In a letter to the council, City Hall watchdog Terry Rains urged council members not to proceed with Thai’s hiring, pointing to the ongoing case.

“In my opinion, he isn’t even a viable applicant for a Finance Director position at this point. His resume is spotty,” her letter said, referring to the fact that Thai worked at the City of Stanton for four months and left on a separation agreement. “He has no City Manager or Assistant City Manager experience.”

Councilwoman Kimberly Ho and Mayor Tri Ta didn’t return requests for comment. Council members Sergio Contreras and Charlie Nguyen refused to comment, also citing the closed session discussions.

Do, on the other hand, said that “as a City Manager, it is his or her responsibility to make sure the ethical principles of the city won’t be violated. That impropriety by a city employee will not be tolerated.”

Rains added that Monterey Park is spending money to defend itself from the lawsuit, and that “Westminster has had plenty of experience in this area.”

Westminster has weathered a number of wrongdoing claims and lawsuits by former city employees over the past decade. 

Most notably, former police chief Kevin Baker in a 2016 complaint described a city where corruption ran rampant and council members at the time operated like a “gang,” pushing for police enforcement against certain businesses to punish political enemies and using city resources to enrich themselves and political allies.

Baker received a $500,000 settlement with the city, agreeing not to discuss the allegations publicly, though Voice of OC won a public records lawsuit against the city to make the claim public in 2017.

If hired, Thai would assume the role currently being held by interim City Manager Sherry Johnson, who was filling in after Manfro left. 

Thai would oversee a city fresh off a failed recall attempt against the council majority — Ho, Nguyen and Ta — over wrongdoing criticisms leveled at them. The city is also in the midst of a budget crisis stemming from the looming expiration of its fiscal lifeline, a sales tax increase that voters approved in 2017 and expires in a few years.

Thai said the city’s budget situation — coupled with further impacts due to the COVID-19 pandemic — is “probably one reason why the city council selected me, because I have a background in finance.”

“I had to have tough discussions with all the cities I’ve been with; some cities I had to focus on revenue generation through adjusting water rates and such to cover the cost of service, other ones I worked with for a utility users tax; so I’m ready to work on the possible renewal of the sales tax increase in Westminster,” he said.

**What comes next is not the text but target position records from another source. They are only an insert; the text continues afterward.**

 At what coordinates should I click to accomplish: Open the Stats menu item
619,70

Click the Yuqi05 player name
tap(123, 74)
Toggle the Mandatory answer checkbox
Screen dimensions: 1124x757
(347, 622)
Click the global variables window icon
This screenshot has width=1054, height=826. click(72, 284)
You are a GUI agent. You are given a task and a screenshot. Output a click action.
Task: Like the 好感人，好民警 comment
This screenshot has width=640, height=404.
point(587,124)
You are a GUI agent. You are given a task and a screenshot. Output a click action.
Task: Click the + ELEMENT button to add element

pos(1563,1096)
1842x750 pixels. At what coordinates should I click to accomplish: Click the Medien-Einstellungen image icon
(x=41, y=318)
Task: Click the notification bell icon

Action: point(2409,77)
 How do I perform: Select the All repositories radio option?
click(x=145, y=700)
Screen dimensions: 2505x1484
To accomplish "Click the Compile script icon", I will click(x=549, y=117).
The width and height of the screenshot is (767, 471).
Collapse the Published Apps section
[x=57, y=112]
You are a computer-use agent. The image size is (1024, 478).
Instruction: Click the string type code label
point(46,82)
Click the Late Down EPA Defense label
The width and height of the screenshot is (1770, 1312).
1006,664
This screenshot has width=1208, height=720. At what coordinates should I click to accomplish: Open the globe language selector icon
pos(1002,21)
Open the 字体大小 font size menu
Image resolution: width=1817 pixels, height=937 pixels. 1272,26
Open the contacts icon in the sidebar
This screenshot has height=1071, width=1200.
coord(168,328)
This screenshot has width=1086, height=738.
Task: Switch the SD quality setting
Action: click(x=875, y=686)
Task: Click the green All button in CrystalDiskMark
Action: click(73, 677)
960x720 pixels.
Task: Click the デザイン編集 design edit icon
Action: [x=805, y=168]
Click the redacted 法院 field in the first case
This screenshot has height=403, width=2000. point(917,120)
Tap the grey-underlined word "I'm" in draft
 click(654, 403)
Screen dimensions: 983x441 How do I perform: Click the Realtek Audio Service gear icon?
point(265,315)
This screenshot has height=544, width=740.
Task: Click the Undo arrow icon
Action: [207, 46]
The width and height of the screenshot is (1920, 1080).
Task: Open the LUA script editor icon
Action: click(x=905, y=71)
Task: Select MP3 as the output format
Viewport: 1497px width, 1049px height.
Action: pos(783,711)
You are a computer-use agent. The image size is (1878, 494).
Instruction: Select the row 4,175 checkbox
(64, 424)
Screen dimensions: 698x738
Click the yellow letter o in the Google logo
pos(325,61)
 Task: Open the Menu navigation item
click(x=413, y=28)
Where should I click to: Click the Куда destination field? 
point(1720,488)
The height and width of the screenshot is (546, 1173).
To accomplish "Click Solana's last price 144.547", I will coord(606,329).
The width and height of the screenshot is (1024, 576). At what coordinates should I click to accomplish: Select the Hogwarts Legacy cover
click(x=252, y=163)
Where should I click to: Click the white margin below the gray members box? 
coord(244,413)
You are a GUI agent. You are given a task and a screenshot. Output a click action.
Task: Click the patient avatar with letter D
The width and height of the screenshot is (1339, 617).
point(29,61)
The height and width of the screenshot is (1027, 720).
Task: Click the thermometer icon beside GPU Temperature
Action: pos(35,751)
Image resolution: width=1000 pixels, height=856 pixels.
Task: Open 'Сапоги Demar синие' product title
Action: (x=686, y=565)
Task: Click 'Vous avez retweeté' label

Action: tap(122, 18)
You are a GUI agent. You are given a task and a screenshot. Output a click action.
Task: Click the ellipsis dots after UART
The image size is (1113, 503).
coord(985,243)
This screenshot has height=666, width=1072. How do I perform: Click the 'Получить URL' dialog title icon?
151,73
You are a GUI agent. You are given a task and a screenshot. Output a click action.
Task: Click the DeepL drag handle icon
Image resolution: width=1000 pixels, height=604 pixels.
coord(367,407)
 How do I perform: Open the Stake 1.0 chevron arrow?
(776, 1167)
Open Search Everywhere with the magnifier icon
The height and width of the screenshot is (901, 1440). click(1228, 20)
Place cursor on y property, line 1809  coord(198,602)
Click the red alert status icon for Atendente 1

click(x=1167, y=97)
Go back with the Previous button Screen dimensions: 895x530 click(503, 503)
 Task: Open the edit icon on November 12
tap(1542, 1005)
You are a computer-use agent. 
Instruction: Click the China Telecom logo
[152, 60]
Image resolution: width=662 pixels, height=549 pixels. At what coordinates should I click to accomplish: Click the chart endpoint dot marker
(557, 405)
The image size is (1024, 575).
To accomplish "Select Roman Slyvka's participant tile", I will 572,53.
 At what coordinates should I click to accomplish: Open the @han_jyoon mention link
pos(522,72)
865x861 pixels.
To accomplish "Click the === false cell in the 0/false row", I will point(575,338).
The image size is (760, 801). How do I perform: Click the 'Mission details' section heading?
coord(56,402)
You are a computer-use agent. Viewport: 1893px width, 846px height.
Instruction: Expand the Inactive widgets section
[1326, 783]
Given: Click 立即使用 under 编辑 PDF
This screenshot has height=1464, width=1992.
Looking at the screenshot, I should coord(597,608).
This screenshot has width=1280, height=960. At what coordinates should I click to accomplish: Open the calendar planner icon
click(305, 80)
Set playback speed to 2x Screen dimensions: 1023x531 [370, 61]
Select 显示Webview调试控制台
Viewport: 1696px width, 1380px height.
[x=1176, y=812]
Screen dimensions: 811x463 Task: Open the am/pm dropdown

On the council’s years-long political divide between majority faction council members Ho, Nguyen and Ta and minority faction members Contreras and Do, Thai said he’s eager to help facilitate more open dialogue between council members.

“I don’t want the council to look bad, that’s the bottom line,” he said.

Before Monterey Park and Stanton, Thai also worked at a number of California cities like Beverly Hills in Los Angeles County, as well as Morgan Hill in northern California.